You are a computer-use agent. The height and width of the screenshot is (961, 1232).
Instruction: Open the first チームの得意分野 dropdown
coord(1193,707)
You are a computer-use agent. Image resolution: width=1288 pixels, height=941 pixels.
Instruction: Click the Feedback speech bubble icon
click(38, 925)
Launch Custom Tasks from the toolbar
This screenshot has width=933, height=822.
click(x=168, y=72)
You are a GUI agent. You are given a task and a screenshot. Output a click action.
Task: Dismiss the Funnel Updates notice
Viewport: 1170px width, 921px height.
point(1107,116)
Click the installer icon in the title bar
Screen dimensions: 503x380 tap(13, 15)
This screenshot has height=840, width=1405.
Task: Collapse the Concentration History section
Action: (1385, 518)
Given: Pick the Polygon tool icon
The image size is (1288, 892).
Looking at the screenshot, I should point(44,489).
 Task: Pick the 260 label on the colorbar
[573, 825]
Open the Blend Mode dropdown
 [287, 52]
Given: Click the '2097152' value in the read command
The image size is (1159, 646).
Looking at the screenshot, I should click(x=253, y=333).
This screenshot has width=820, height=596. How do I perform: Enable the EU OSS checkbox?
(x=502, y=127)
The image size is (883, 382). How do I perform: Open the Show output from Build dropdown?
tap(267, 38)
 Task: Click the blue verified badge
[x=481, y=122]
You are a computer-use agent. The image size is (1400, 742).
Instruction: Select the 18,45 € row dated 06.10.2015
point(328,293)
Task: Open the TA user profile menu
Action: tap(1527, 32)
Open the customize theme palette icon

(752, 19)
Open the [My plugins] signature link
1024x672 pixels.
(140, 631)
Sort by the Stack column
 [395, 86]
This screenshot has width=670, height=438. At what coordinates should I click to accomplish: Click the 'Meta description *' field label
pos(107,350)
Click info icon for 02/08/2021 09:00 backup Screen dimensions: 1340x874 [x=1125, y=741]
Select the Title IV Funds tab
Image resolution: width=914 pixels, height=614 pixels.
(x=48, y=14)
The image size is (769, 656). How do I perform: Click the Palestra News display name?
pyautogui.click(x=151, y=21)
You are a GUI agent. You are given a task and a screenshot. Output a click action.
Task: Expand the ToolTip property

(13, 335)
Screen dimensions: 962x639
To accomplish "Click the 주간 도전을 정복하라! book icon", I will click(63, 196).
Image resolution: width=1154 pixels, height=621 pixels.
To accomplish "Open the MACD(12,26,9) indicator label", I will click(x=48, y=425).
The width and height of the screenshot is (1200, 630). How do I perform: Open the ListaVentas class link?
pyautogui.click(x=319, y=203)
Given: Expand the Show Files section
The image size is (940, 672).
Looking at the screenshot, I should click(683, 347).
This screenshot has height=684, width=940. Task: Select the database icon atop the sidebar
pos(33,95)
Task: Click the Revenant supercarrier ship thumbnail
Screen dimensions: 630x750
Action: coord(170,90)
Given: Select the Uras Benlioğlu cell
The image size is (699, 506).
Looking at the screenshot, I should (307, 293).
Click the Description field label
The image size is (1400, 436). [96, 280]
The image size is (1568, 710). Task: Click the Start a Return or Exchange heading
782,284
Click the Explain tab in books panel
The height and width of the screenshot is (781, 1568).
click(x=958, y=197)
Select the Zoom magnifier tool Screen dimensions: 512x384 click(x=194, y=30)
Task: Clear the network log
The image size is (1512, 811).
————
> _WORK INSTRUCTIONS_:
Within the listing, how many lines hold the string "will"? State that number alone.

> _ANSWER BOX_:
2